Over the next year or so a friend of mine, Bret would pick me up and drive me to Carmel where Ben lived. When we would visit at play with Ben and his brothers, Bret would take us out to the movies. Over time you can definitely tell that Ben was getting sicker.

In 1986, I went to a summer camp for hemophiliacs. I was so hoping that Ben would be able to go, but by that point he was already too sick. But his next youngest brother, Ben being the oldest, did join me at camp. I remember paying out a lot with Ben's brother. I even remember us talking about how much Ben would enjoy summer camp. When we returned back from camp, Ben was in their family van, and looked very sick and pale. We couldn't wait to tell him all about camp. But sadly with such a long drive back home Ben couldn't stay to talk. He looked so weak, not the Ben that I met. Little did I know this would be the last time I would see Ben alive. Sadly, I lost touch with the family after that.

There are so many others. So many more stories to tell Skipper H., Paul B., Shawn M., Bret L., David P., Alvin M., Jeffrey H., Terry S., David S., Stephen K., as well as my own uncle's George Renaldo and Anthony Renaldo, and so many others. To tell my memories of them would be far more than a single blog post.

But as I sit here… at the end of this movie… in tears… I am reminded of so many friends who died far too early in their lives. And me the survivor… 25 years later… still wearing black… I am reminded Paul B’s favorite Elton John song: “I’m Still Standing”

Click here to listen Elton John's "I'm Still Standing".

Lyrics

My Notes

You could never know what it's like
Your blood like winter freezes just like ice

 

Oh all the pain from this bod problem/now it has brought arthritis

 

And there's a cold lonely light that shines from you

 

sometimes people see the light but nobody knows that it's lit by pain

You'll wind up like the wreck you hide behind that mask you use

 

all I can do is hide the physical pain, and the pain of their loss behind a happy mask

 

And did you think this fool could never win

 

most days doesn't feel like winning

Well look at me, I'm coming back again

it's all I know

I got a taste of love in a simple way

 

the simple love of friends and family

And if you need to know while I'm still standing you just fade away

 

some days are harder than others to stand in sadly the memory of my friends does fade

 

Don't you know I'm still standing better than I ever did

 

least I like to tell myself I'm "standing better"

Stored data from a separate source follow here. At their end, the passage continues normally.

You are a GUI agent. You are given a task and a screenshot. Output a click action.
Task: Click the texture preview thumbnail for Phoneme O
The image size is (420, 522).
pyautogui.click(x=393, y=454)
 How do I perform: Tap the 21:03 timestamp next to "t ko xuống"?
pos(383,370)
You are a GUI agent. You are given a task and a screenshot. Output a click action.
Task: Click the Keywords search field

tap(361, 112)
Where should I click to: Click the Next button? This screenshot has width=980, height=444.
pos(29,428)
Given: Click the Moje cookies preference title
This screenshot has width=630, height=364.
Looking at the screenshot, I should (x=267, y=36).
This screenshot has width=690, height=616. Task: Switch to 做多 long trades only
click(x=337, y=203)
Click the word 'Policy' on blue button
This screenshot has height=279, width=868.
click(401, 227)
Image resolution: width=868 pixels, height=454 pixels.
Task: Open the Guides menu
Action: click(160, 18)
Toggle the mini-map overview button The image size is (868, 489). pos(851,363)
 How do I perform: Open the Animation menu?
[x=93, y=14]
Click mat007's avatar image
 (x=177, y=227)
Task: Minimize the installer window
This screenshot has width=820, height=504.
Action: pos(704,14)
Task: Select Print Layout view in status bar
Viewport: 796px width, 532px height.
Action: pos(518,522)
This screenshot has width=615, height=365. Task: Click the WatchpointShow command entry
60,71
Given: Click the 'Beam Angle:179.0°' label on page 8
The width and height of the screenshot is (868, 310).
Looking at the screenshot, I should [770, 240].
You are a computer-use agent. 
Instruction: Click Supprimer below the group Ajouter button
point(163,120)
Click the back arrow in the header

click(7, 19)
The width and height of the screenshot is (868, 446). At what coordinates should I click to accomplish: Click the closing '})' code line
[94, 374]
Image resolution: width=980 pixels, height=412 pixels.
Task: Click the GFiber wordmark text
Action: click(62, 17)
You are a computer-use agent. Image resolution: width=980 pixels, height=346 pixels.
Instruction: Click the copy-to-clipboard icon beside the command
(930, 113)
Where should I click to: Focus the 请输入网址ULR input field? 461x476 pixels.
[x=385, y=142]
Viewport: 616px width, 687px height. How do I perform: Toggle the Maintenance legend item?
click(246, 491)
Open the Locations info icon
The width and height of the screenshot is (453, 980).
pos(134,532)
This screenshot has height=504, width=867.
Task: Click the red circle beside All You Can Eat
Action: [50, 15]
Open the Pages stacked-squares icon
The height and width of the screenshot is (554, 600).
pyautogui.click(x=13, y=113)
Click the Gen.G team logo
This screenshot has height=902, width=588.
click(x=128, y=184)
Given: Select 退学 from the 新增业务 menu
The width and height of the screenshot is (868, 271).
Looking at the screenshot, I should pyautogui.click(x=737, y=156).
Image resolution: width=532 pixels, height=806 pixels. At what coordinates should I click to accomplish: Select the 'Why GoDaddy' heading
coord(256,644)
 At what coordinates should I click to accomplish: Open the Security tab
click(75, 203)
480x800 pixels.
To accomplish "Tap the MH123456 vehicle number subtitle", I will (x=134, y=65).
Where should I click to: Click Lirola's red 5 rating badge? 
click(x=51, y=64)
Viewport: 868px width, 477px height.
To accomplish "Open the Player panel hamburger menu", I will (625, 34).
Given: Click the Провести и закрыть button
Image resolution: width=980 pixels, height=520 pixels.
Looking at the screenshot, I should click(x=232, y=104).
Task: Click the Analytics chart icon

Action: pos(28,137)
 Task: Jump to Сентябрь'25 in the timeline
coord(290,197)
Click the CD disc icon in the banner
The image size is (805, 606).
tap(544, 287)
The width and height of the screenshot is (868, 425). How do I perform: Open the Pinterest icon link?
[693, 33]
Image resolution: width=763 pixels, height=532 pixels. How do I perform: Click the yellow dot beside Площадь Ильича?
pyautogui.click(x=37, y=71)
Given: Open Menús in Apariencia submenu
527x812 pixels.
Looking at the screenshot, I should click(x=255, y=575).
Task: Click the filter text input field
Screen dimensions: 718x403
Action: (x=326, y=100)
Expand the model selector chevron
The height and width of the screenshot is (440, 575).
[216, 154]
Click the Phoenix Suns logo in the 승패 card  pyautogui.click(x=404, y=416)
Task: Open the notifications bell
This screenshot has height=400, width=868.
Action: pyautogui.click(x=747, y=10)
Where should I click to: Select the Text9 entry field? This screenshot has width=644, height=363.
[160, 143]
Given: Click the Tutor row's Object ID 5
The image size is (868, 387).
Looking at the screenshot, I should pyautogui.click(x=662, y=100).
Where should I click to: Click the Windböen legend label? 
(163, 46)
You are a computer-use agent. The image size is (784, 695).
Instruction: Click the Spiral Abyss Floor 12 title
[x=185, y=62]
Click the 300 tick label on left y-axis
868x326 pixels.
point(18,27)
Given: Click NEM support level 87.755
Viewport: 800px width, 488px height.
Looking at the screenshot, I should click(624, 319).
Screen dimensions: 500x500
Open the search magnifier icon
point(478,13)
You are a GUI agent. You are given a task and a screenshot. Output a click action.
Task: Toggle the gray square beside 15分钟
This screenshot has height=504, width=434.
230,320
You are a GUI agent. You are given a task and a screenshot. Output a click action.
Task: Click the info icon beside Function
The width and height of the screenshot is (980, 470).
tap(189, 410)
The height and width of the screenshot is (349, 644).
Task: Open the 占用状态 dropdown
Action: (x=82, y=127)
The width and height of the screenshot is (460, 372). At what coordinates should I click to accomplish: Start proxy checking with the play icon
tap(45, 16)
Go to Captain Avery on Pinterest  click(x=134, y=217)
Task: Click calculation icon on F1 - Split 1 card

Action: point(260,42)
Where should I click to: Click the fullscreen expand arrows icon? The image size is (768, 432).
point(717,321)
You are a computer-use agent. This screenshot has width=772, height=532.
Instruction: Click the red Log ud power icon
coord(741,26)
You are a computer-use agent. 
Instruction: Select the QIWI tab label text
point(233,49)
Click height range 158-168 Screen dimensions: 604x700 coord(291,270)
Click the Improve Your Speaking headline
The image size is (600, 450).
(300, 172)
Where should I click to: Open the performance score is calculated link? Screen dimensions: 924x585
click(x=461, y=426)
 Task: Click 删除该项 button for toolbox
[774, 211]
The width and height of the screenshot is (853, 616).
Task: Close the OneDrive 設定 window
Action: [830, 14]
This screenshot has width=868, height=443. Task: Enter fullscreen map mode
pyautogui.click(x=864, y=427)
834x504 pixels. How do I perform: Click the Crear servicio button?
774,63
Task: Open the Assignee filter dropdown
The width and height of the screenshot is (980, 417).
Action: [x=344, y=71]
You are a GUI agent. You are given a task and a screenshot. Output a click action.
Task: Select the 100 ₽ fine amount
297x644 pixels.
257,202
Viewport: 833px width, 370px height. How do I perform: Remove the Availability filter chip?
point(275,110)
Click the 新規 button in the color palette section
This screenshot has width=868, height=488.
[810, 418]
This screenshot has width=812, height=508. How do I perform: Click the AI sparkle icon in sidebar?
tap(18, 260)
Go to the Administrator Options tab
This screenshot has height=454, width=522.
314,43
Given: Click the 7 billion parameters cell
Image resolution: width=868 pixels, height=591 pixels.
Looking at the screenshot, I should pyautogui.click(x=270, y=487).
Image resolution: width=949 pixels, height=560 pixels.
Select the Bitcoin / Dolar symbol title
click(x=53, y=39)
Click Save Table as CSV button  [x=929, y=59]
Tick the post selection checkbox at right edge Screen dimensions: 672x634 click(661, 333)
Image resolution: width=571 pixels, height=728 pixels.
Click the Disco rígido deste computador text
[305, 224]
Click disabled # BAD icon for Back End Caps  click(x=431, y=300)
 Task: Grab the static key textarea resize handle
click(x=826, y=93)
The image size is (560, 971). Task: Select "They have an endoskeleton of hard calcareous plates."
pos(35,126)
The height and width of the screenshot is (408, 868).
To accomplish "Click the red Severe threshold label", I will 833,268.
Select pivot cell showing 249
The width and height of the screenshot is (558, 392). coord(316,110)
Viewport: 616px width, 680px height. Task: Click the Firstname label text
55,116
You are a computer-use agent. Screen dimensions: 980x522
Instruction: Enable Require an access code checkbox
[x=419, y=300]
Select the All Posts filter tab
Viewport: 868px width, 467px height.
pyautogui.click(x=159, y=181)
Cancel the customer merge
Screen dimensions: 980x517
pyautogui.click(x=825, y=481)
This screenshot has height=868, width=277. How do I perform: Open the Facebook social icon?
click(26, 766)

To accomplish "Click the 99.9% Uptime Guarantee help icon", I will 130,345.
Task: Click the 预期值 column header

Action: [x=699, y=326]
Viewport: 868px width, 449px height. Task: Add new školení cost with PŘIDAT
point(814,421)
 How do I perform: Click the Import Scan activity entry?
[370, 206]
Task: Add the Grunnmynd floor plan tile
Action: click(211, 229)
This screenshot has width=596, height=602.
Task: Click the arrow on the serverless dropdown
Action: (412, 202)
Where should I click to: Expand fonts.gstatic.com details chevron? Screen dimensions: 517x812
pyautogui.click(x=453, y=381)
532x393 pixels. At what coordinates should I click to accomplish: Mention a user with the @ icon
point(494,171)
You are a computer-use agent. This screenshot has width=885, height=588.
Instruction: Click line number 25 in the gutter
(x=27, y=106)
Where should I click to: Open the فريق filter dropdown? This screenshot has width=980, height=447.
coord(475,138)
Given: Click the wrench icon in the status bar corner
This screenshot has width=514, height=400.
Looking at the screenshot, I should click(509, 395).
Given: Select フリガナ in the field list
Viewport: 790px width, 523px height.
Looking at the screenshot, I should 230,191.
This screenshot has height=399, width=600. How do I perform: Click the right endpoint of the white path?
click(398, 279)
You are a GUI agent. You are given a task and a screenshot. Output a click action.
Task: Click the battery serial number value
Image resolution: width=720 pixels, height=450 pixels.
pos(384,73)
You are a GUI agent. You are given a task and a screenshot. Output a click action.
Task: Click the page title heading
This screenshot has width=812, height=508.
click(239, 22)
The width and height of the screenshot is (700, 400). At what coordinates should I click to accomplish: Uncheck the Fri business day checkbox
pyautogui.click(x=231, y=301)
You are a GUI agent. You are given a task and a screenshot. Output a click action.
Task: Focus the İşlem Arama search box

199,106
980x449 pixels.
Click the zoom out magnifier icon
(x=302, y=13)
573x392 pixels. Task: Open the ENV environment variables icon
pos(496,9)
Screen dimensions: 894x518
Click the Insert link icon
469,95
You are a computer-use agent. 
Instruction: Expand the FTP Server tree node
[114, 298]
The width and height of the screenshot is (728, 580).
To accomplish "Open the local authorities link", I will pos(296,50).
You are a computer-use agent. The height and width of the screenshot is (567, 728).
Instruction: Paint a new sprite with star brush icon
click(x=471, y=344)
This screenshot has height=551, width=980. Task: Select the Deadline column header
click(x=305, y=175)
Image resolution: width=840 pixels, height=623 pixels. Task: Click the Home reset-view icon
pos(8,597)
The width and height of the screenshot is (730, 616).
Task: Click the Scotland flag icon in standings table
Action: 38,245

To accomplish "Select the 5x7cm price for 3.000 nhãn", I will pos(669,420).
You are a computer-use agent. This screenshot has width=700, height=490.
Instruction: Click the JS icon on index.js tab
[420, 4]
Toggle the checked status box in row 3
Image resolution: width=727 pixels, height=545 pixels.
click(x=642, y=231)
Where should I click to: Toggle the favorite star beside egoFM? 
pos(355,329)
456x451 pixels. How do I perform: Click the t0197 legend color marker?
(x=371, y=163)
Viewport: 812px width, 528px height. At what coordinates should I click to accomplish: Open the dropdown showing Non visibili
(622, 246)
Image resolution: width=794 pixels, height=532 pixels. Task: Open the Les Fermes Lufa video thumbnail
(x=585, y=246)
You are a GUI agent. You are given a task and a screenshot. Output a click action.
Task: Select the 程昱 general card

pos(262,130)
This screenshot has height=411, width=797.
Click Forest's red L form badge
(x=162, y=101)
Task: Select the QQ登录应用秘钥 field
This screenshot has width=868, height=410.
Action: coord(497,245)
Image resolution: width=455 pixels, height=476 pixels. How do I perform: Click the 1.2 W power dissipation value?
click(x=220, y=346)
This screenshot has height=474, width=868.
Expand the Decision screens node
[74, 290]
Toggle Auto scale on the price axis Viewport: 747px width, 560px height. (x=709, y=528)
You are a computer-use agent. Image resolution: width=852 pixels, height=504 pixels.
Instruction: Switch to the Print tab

Looking like a true survivor, feeling like a little kid

 

I am a survivor, and I remember that feeling when I was a little kid

I'm still standing after all this time

 

takes a lot to keep me standing two metal knees and two bolts in my ankle  

Picking up the pieces of my life without you on my mind

and oh how my life and heart had been shattered into pieces


I'm still standing yeah yeah yeah
I'm still standing yeah yeah yeah

Look… I am still Standing…

Once I never could hope to win

 

it's hard to hope through pain

You starting down the road leaving me again

 

every time I remember them I feel the loss of them leaving again

The threats you made were meant to cut me down

I was a kid, other kids, never understood me, and being different, I was a target

And if our love was just a circus you'd be a clown by now

in the circus it feels more like a balancing act of the high wire

So, Yes! I'm still standing. But that is the memory of these friends and uncles that keeps me moving forward!